§ GOAL:
Copy the records from the line with "Task: Open Whiteboards from the toolbar" to the line with "Action: coord(92,241)", renaming "Whiteboards" to "Notebooks" and keeping everything else the same.

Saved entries
★ ★ ★ ★
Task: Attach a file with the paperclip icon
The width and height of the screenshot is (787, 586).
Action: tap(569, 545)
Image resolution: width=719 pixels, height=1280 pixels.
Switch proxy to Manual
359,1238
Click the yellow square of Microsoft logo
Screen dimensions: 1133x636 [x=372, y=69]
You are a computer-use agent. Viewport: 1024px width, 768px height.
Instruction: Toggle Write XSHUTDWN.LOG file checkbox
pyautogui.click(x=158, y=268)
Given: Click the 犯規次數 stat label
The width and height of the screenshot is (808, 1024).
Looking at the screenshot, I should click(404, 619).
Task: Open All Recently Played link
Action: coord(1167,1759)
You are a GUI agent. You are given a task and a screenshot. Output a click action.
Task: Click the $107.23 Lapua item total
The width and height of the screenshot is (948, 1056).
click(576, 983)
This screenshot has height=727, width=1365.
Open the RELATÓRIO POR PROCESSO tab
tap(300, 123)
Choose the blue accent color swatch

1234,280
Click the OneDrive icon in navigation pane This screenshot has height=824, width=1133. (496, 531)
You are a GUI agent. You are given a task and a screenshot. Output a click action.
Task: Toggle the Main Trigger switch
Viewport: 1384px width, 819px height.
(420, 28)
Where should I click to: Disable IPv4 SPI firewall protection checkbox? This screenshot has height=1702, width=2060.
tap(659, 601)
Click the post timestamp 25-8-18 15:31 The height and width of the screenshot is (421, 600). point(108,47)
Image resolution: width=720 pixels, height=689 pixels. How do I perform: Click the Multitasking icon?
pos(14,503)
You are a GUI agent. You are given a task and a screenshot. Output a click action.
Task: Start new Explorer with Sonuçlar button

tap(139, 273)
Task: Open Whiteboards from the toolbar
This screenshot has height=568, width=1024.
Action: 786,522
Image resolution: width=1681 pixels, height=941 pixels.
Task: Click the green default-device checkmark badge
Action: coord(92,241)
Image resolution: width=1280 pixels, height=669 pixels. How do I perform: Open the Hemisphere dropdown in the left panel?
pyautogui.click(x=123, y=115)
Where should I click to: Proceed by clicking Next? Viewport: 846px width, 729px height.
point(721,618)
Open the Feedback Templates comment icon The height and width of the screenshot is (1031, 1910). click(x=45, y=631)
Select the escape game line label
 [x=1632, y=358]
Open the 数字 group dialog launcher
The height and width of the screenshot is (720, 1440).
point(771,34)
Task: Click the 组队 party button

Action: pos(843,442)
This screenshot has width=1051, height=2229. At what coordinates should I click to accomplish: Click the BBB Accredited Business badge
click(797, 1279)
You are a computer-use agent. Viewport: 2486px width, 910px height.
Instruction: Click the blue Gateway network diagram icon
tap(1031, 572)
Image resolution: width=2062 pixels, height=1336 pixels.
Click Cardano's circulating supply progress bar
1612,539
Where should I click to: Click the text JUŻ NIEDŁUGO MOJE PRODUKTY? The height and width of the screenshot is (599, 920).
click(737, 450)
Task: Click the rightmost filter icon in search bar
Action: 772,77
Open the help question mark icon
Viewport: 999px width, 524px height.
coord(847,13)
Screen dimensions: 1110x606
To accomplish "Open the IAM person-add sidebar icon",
★ ★ ★ ★
§ TASK RESPONSE:
Task: Open Notebooks from the toolbar
This screenshot has height=568, width=1024.
Action: 786,522
Image resolution: width=1681 pixels, height=941 pixels.
Task: Click the green default-device checkmark badge
Action: coord(92,241)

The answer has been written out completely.